Retype the part of the blog post on weight gain and half-marathon training starting with "Doing this workout" and going on through "and workout partner.".

--- EXCERPTED PASSAGE Enclosed Below ---

So why do I feel fat? I have felt this way for about 3 weeks now so I finally broke down and stepped on the scale tonight. That was a big mistake. I have gained 3.8 pounds in the past month and I have gained 12 pounds since medical school started. I feel like I am drinking about a gallon of water per day, I only drink one cup of coffee per day and I work out six days a week. I guess maybe my workouts aren’t hard enough, maybe I need to start adding some strength and endurance into every workout that I do. I know that this weight will come off, heck I lost 40 pounds 4 years ago, so I could be healthier, look awesome at my wedding, and look good in a bikini. I do not like the changes that have happened to my body and I need to fix them. Looks like I might be getting up earlier or trying to get two workouts a day in, eating more protein, keep NOT drinking any soda, keep training for the half marathon, all while keeping my head above water in the second year of medical school.
I need some cheers, some motivation, something to make me like the way I look in my skinny jeans again. Ugh I hate scales, I almost hate food now, but its a good thing I like to exercise. Now just to find the right kind of exercise.
There are so many things in life that make motivation lacking when you need motivation to kick you in the butt. Well last night I would say that the LOUD family ladies got some of the best motivation to kick butt this semester: LOUD family Disney World Trip.
There are 18 tests, 10.5 weeks, hours of studying, maybe some sleep, training for a marathon in 12 weeks, club meetings, birthdays, and maybe a few other things that stand between the LOUD family ladies and Disney World. Let’s learn ladies and then we can have fun!
thank you for the motivation, Popi Rick Hastings!
Thursday morning 630 am workout!
Speed work and strength.
Doing this workout outside was 10 billion times better than doing it inside on a treadmill.
The first year of medical school was overwhelming and of course it came with a nice weight gain and a lack of endurance. Well my lovely friend Brooke ( Life Love and Med School.), is a runner just like me and we decided to make the commitment to run the Route 66 Half Marathon on November 20. We are two weeks into our training. I love running and my body is starting to figure out that it has to get up at 6 am in order for me to get my morning run in and get ready for class by 8 am. The accountability of knowing that Brooke is going to be at the school at 630 am every morning makes me get my butt out of bed, to not only disappoint her, but to be a good running and workout partner.

--- End of Enclosed EXCERPTED PASSAGE ---
--- MATERIAL PROVIDED Enclosed Below ---

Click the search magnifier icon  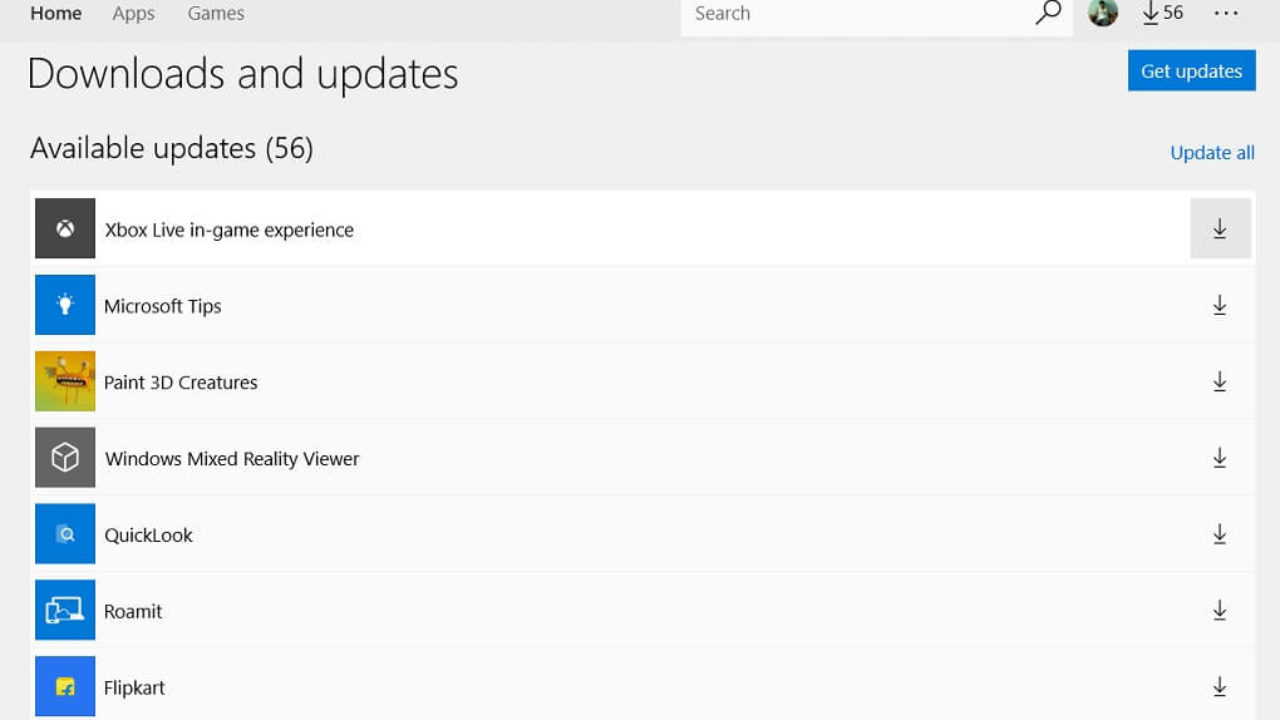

--- End of Enclosed MATERIAL PROVIDED ---

> [YOUR RESPONSE]:
Doing this workout outside was 10 billion times better than doing it inside on a treadmill.
The first year of medical school was overwhelming and of course it came with a nice weight gain and a lack of endurance. Well my lovely friend Brooke ( Life Love and Med School.), is a runner just like me and we decided to make the commitment to run the Route 66 Half Marathon on November 20. We are two weeks into our training. I love running and my body is starting to figure out that it has to get up at 6 am in order for me to get my morning run in and get ready for class by 8 am. The accountability of knowing that Brooke is going to be at the school at 630 am every morning makes me get my butt out of bed, to not only disappoint her, but to be a good running and workout partner.